Sobre “Menino de Engenho” (1932)
do autor brasileiro José Lins do Rego (1901-1957)
Na infância a perda da inocência
Introdução
Literatura com criança e literatura para criança
A presença da criança – enquanto tema, protagonista ou figurante - na Literatura Brasileira não é propriamente sobre criança nem para crianças. A criança não recebia qualquer foco. Os enredos giravam em torno de adultos. Assim foi até a época Raul Pompeia (1863-1895, que escreveu suas memórias dos tempos da infância) e de Monteiro Lobato (1882-1948, que popularizou fábulas e clássicos ao gosto juvenil, ao adaptar pérolas do Cânone, mas não entrou no Meu Cânone) que iniciaram um estilo que podemos atualmente denominar de 'infanto-juvenil'.
O não existir 'infanto-juvenil', na literatura de outrora, não significa que crianças não fossem leitoras (ou ouvintes) com atenção. Somente que as crianças exigem uma linguagem mais próxima do cotidiano e enredos com peripécias. Assim muitas obras densas e extensas foram 'adaptadas' – vejam as 'versões enxutas' dos clássicos “Robinson Crusoé”, “Viagens de Gulliver”, “Os Três Mosqueteiros”, “Volta ao Mundo em 80 dias”, dentre outras. O que era para adultos um ou dois séculos antes, agora é acessível aos mocinhos e mocinhas.

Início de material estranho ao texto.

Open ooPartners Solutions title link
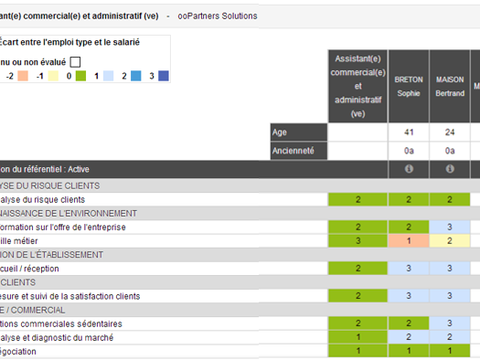Screen dimensions: 480x360 pyautogui.click(x=217, y=16)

O narrador de infanto-juvenil pode ser um adulto a lembrar dos tempos de infância e juventude, como é o caso de “O Ateneu” de Raul Pompeia. Muitas obras memoralistas poderiam ser adaptadas ao público infanto-juvenil quando o assunto for infância – outras não, pois certamente há todo um olhar de adulto a 'julgar' a infância, e uma criança, certamente, não entenderia.
Ou pode ser uma criança – fenômeno que existia antes quando uma criança adentrava a narração ao contar um fato. Um narrador-criança que fosse interessante às crianças era mais raro. Era alguém que dizia algo a uma criança, mas esta não tinha voz. No máximo, um narrador-jovem descrevia suas vivências de criança. (Assim um “David Copperfield” ou um “Aventuras de Huckleberry Finn”, obras de Charles Dickens e Mark Twain, respectivamente.)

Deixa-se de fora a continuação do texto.